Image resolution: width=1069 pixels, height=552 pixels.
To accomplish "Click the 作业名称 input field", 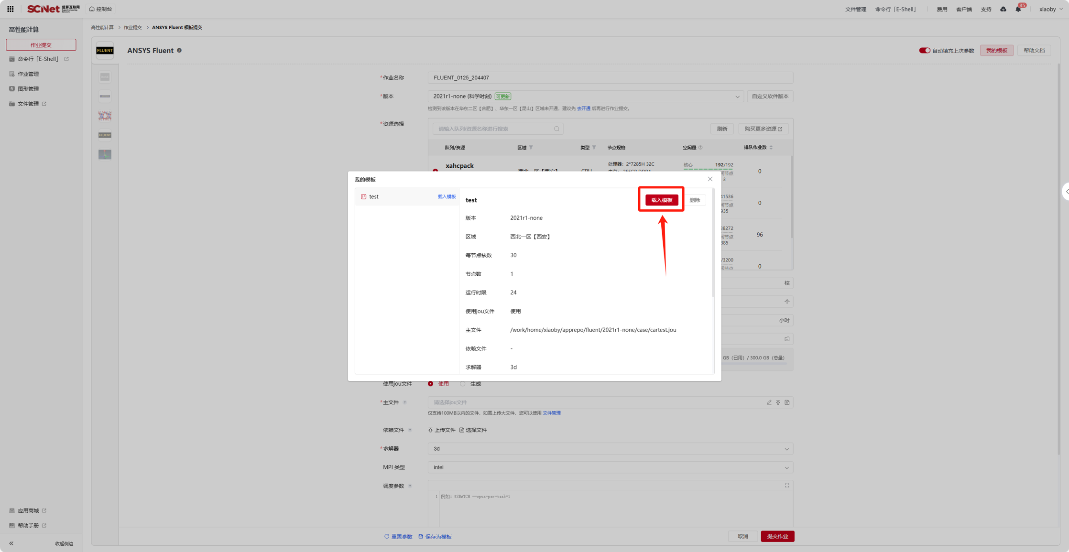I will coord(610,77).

---

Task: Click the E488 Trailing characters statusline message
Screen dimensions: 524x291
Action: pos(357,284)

PROBLEM:
Convert the entries beginning at the line containing "Task: Click the" and ending at the line containing "Action: pos(357,284)" into a two-column CSV with columns named instruction and response, one row per entry, each value in a single quoted field with line breaks replaced by spaces.

EXERCISE ANSWER:
instruction,response
"Task: Click the E488 Trailing characters statusline message Screen dimensions: 524x291","Action: pos(357,284)"